The hunt comes on and he in his nerves
streams ahead – hounds flung after
a scent so violent no matter the path
or what’s let fall.
A burst of clearing.
Water beads and feathers her presence
as she thickens and curves.
He says words to himself not to look
but his eyes are of their own
and she at their centre a dark star
contracted to itself discarding
wave on wave on flare on fountain.
His skull erupting, branching . . .
And his blood is shaken down.
And he is all fours.
And his noise.
And his hounds.[12]

 

References

[1] A. E. Stallings, ‘Actaeon’, published in Poetry (May 2003).

[2] Ezra Pound, The ABC of Reading (London: Faber and Faber, 1961), 127; How to Read (London: Desmond Harmsworth, 1931), 45.

[3] Confucius to Cummings: An Anthology of Poetry, edited by Ezra Pound and Marcella Spann (New York: New Directions, 1964), 37, 40-41.

[4] After Ovid: New Metamorphoses, edited by Michael Hofmann and James Lasdun (London: Faber and Faber, 1994), 3-20, 94-109, 114-117, 245-258.

[5] Ted Hughes, Collected Poems, edited by Paul Keegan (London: Faber and Faber, 2003), 937.

[6] Ovid, Metamorphoses, III, 140-142, translated by A. D. Melville (Oxford: Oxford University Press, 1987), 55. In a note (392), Melville suggests that Ovid had his own case in mind here, having insisted that the offence for which he was exiled was an error rather than a crime.

[7] Lisa Halliday, Asymmetry (London: Granta Books, 2018), 188.

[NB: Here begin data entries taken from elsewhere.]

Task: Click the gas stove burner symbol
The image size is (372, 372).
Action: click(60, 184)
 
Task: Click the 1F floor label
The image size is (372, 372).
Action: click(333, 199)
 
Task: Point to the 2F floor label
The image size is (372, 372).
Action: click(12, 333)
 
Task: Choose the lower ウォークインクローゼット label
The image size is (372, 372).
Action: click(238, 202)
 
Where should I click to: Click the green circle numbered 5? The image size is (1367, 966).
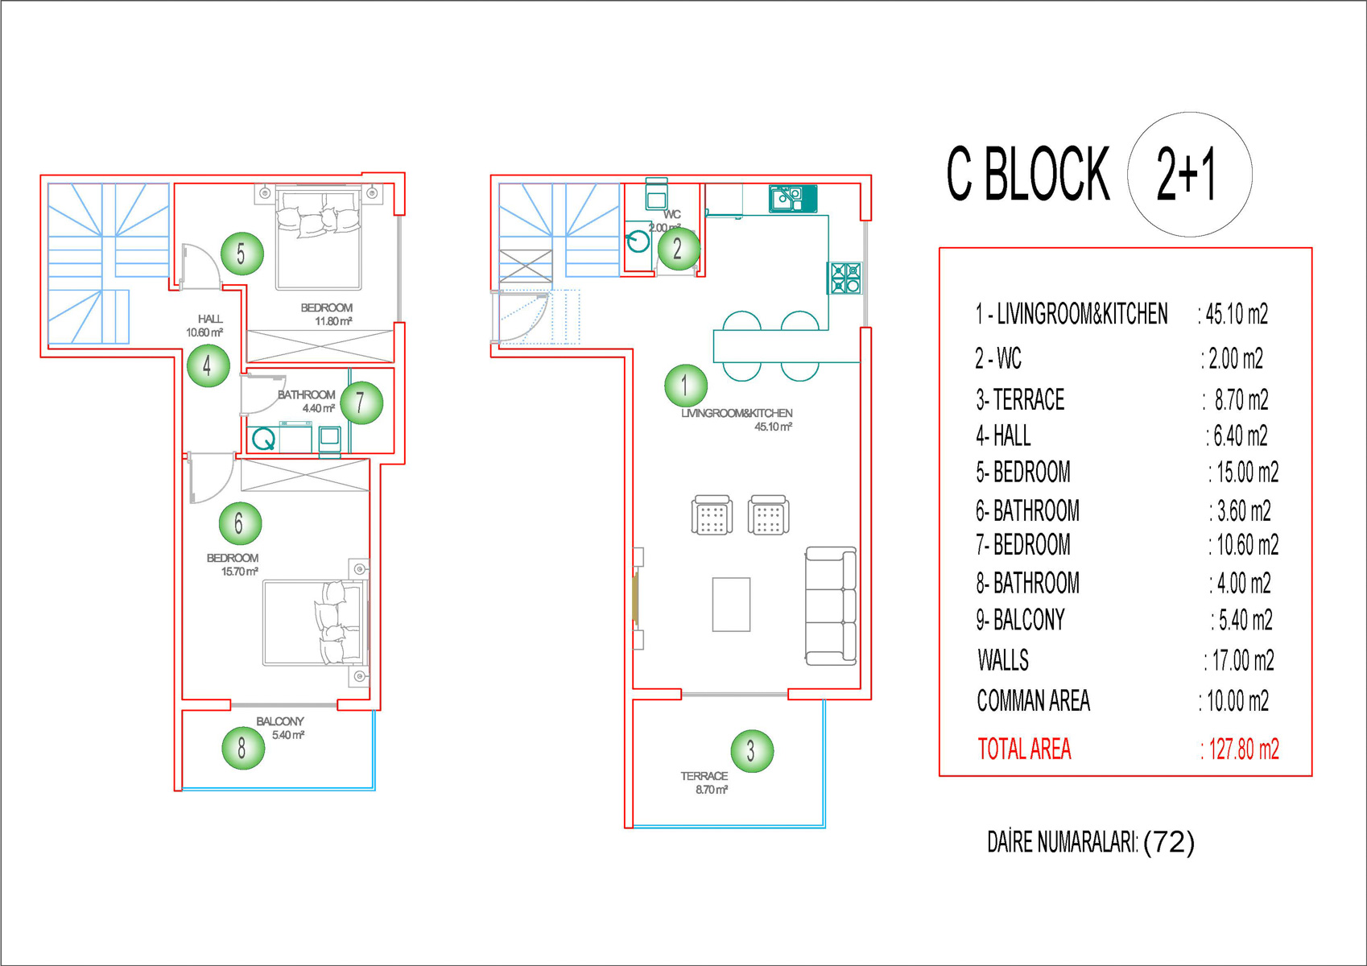(x=242, y=254)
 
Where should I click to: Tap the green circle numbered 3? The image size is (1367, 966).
(x=752, y=750)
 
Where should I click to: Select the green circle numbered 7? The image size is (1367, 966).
(x=361, y=402)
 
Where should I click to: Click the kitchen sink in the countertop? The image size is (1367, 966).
(x=793, y=199)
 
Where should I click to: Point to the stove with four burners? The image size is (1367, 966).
(x=845, y=278)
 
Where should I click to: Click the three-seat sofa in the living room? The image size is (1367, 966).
(x=831, y=605)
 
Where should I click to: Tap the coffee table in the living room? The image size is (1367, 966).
(x=731, y=604)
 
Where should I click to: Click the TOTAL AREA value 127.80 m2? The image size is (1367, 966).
(x=1240, y=749)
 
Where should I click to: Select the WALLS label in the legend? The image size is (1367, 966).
(x=1002, y=659)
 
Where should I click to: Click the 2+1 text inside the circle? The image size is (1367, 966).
(x=1187, y=175)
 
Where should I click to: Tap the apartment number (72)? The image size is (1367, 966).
(x=1169, y=842)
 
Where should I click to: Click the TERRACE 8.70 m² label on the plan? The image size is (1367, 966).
(x=704, y=782)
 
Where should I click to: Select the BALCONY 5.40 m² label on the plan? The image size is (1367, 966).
(x=280, y=728)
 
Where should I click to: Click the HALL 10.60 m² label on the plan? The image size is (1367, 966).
(x=204, y=325)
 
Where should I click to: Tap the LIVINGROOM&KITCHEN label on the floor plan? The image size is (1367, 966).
(x=737, y=413)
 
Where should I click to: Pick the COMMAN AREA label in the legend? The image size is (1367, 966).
(x=1033, y=700)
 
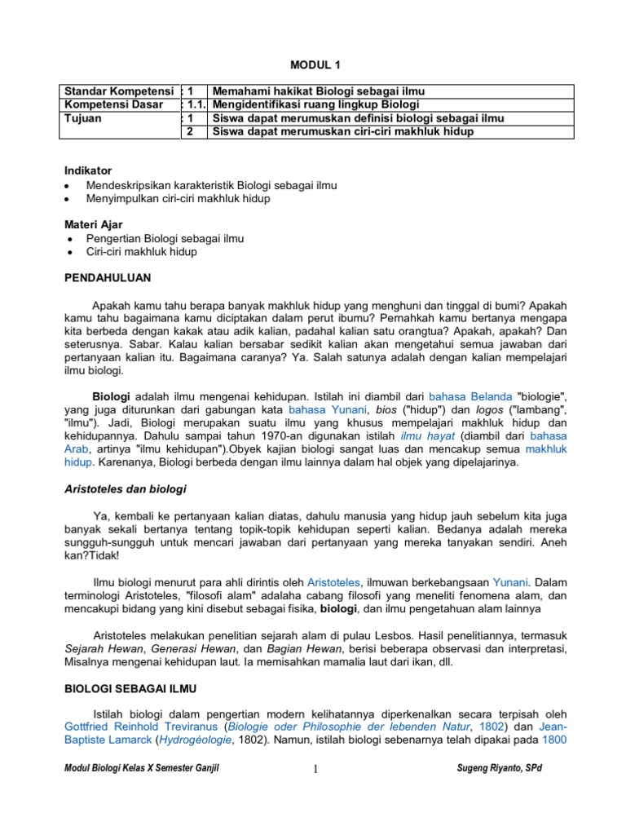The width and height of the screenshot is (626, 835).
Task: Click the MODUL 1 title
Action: (312, 66)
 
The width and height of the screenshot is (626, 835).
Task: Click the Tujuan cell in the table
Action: (84, 117)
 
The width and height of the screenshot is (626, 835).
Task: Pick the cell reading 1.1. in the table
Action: (194, 104)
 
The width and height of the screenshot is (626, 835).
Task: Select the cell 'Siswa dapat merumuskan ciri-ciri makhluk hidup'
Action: (341, 131)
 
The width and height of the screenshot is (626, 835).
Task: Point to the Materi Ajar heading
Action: (94, 224)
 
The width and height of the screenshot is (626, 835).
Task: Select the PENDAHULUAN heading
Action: (108, 278)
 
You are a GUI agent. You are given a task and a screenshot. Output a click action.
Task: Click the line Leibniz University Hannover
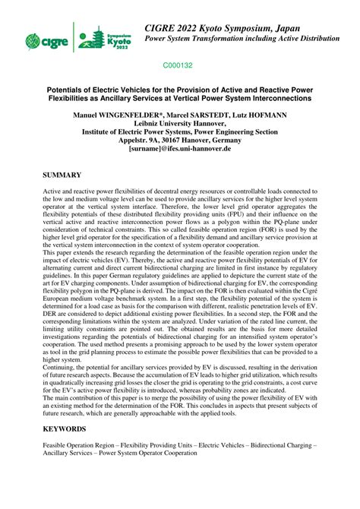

[8] Ford Madox Ford, The Young Lovell: A Romance (London: Chatto & Windus, 1913), 27. On Actaeon’s connection to Peire Vidal in The Good Soldier, see my ‘“Speak Up, Fordie!”: How Some People Want to Go to Carcassonne’, in Ford Madox Ford and the City: International Ford Madox Ford Studies 4, edited by Sara Haslam (Amsterdam: Rodopi, 2005), 204.

[9] Ford Madox Ford, It Was the Nightingale (London: Heinemann, 1934), 262.

[10] Ezra Pound, ‘Actaeon: The Coming of War’, Ezra Pound: Poems and Translations, edited by Richard Sieburth (New York: Library of America, 2003), 285.

[11] James Longenbach, Stone Cottage: Pound, Yeats and Modernism (New York: Oxford University Press, 1990), 124.

[12] Lavinia Greenlaw, ‘Actaeon’, The Casual Perfect (London: Faber & Faber, 2011), 13.